For the companies behind these shows and movies, Trilith offers easy access to everything from Panavision cameras to lighting and grip to fabrication. There are more than forty production vendors on site, including Technicolor, MBS Equipment Company, SGPS/ShowRig, Herc Rentals, Smart Post and The Third Floor.

But Trilith upped the ante with its most recent addition: the 18,000-square-foot "extended reality" Prysm Stages. The largest such facility in the world, the stages have LED screens that create dynamic 360-degree virtual backgrounds. Support is provided by a full-time crew of specialists, headed by Barry Williams, Trilith's creative director of virtual production, who spent fifteen years at Industrial Light & Magic.

Studios have long built on affordable land, and Patterson says Trilith follows in that tradition. "If you think about the history of Hollywood, the stages were built there because it was cheap land back in the day."

Nor is Trilith the first studio to incorporate housing for workers into its plan. "For a long time, we called this project Laurelwood," Patterson says. "That was the name of the neighborhood that the developers of Studio City [California] bought before they built the stages in Hollywood. And Mr. [Walt] Disney did this originally, creating a town that put workers living next to studio facilities. All we did was take a page from Mr. Disney's playbook."

Trilith puts a twist on the old studio town, though. Instead of building at low cost to maximize profit, Patterson wanted housing that would inspire and provide a good quality of life. "We thought about how people want to live," he says. "We focused on the lifestyle of the person who's creating, so they feel loved, seen and heard. They want to know 'Do I have daycare?' 'Do I have a school that I will want to send my kid to?' 'Am I living in tract housing or someplace beautiful?'"

The community includes a wellness center, a beer garden and parks with art installations. Houses range in size from microhome to mansion, and styles range from Tudor to Italianate. There's a small K–12 private school. The Georgia Film Academy works out of one soundstage to train students for careers in the film industry. And the University of Georgia offers an MFA film program that lets students live and work in Trilith. Multifamily housing allows people to rent at a relatively affordable price.

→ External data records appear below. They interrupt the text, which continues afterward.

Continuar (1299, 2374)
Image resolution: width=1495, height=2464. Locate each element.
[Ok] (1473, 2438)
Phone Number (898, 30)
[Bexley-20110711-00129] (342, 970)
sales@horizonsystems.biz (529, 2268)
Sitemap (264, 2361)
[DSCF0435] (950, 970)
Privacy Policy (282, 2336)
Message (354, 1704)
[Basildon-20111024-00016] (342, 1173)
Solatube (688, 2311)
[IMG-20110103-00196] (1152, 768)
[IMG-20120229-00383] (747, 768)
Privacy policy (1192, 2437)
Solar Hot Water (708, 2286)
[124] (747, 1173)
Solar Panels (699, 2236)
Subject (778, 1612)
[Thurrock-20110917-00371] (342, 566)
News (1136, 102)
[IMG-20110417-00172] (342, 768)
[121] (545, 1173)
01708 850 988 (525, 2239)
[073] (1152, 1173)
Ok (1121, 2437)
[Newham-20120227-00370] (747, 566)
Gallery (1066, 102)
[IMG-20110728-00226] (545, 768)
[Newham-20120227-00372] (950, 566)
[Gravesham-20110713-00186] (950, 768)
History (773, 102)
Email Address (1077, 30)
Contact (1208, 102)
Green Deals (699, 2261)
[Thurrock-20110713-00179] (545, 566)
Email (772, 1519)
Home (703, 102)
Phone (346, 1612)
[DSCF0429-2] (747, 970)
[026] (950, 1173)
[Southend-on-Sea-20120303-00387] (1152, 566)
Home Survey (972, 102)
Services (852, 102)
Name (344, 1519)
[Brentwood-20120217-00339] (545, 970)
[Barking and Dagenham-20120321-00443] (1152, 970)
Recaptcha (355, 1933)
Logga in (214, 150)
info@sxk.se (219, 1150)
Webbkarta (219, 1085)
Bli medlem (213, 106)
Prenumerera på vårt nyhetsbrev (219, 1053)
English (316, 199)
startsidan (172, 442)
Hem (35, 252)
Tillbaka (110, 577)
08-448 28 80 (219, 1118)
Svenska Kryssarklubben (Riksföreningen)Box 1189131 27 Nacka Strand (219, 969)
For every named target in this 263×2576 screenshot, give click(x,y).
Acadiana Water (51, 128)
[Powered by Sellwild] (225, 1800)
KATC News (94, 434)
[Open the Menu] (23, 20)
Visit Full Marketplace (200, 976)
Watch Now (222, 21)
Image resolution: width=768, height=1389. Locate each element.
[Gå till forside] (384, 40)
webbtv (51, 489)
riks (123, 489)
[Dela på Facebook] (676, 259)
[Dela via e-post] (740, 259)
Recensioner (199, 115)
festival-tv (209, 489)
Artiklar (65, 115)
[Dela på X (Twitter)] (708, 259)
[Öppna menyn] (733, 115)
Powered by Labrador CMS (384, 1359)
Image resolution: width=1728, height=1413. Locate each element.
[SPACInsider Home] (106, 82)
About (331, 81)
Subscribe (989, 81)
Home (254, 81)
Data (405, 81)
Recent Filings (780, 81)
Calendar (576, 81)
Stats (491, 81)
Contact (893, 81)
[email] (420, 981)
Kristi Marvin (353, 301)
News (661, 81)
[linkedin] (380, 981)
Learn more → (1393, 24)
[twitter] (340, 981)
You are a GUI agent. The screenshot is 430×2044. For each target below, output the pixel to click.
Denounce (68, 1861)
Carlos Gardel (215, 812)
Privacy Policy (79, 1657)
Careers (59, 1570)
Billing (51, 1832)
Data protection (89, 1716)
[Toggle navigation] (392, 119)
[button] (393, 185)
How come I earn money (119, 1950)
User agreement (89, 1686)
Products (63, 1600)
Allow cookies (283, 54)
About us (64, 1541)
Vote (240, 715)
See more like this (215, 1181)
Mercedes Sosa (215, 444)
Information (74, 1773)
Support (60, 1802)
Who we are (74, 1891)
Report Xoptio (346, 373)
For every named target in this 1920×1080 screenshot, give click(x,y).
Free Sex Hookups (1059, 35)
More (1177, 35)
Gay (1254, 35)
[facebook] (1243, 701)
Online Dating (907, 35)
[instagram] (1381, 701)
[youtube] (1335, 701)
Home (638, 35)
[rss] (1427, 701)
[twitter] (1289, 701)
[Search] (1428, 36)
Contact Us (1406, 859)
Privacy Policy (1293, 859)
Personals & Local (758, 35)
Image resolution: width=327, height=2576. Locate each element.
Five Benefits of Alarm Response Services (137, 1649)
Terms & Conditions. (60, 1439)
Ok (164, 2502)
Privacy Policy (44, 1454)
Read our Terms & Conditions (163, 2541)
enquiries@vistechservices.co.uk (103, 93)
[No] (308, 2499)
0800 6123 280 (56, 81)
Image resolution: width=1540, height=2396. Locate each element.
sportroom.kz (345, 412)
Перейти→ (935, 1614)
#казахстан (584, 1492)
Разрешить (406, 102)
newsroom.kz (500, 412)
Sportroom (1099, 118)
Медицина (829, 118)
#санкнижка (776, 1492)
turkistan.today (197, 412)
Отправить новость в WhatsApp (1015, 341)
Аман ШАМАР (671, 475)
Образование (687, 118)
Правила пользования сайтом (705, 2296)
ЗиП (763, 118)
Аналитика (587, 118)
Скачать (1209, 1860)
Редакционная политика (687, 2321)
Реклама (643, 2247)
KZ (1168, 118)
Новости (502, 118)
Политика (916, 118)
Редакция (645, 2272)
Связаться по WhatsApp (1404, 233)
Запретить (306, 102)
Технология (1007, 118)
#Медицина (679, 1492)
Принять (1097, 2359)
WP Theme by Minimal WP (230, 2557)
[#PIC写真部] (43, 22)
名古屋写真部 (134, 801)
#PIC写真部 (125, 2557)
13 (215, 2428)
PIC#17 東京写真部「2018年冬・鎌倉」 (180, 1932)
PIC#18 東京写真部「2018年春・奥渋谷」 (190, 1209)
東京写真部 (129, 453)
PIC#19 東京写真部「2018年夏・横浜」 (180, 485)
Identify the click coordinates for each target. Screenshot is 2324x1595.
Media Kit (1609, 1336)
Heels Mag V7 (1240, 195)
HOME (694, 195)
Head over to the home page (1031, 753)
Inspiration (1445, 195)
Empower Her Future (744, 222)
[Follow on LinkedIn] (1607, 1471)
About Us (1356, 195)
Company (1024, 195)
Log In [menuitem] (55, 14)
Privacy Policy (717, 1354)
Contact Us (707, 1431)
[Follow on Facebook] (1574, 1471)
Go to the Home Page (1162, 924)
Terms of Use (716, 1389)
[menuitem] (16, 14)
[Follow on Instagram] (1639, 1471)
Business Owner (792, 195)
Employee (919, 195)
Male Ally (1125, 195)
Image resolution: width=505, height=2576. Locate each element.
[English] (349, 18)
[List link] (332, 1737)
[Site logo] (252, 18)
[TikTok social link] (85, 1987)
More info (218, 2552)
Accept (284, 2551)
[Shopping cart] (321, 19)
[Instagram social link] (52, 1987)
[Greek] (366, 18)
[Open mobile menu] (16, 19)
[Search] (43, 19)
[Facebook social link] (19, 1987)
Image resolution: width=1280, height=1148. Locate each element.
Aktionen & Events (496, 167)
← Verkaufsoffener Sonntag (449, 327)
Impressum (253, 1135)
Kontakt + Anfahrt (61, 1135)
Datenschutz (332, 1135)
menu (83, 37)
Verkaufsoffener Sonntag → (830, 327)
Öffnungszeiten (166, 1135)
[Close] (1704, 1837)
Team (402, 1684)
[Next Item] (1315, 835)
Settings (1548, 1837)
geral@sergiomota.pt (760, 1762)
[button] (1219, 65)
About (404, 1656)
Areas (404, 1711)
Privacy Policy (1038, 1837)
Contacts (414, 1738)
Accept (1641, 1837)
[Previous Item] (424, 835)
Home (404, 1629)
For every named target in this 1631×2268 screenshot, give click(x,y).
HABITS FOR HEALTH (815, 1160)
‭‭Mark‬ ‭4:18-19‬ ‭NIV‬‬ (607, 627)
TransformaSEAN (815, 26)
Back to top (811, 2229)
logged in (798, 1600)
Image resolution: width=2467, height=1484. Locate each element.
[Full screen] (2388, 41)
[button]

The mix of housing is key to Patterson's plan. "There's a $2.3 million house next to a $380,000 house, which is four houses down from a $250,000 micro house," he says. And the array of options keeps economic diversity alive and well, so young people aren't priced out. "We need a pipeline of young and diverse talent, period," he maintains. "But you've got to have seasoned people, who the young people can be mentored by."

The mentoring doesn't happen officially, he notes. It happens informally when folks run into one another in town, at the beer garden or a restaurant. "You get all this energy happening naturally," he says.

Patterson doesn't live there. He lives in Decatur, an Atlanta suburb. "My wife says I already live at work, and she wanted me away from there," he explains. But his mother and her husband bought a home at Trilith.

Positioning Trilith to attract young talent fits Patterson's history of mentoring up-and-coming creators. He's a professor at Florida State University's College of Motion Picture Arts, where he served as dean for fourteen years. He has taught at the University of Texas and southern California's Chapman University, where he also served as associate dean, and at the Los Angeles Film School, where he was president.

"We have to serve the pipeline of talented storytellers coming up through television," Patterson says. "And the only way to do that is to give them the whole tool set, right there. And while we're ready to serve the biggest filmmakers in the industry, we are also available to serve emerging filmmakers."

Clearly, nurturing young talent feeds Patterson's soul. "I've always focused on mentoring young people to become storytellers," he says. "Now I have a place where they can come and make anything they imagine."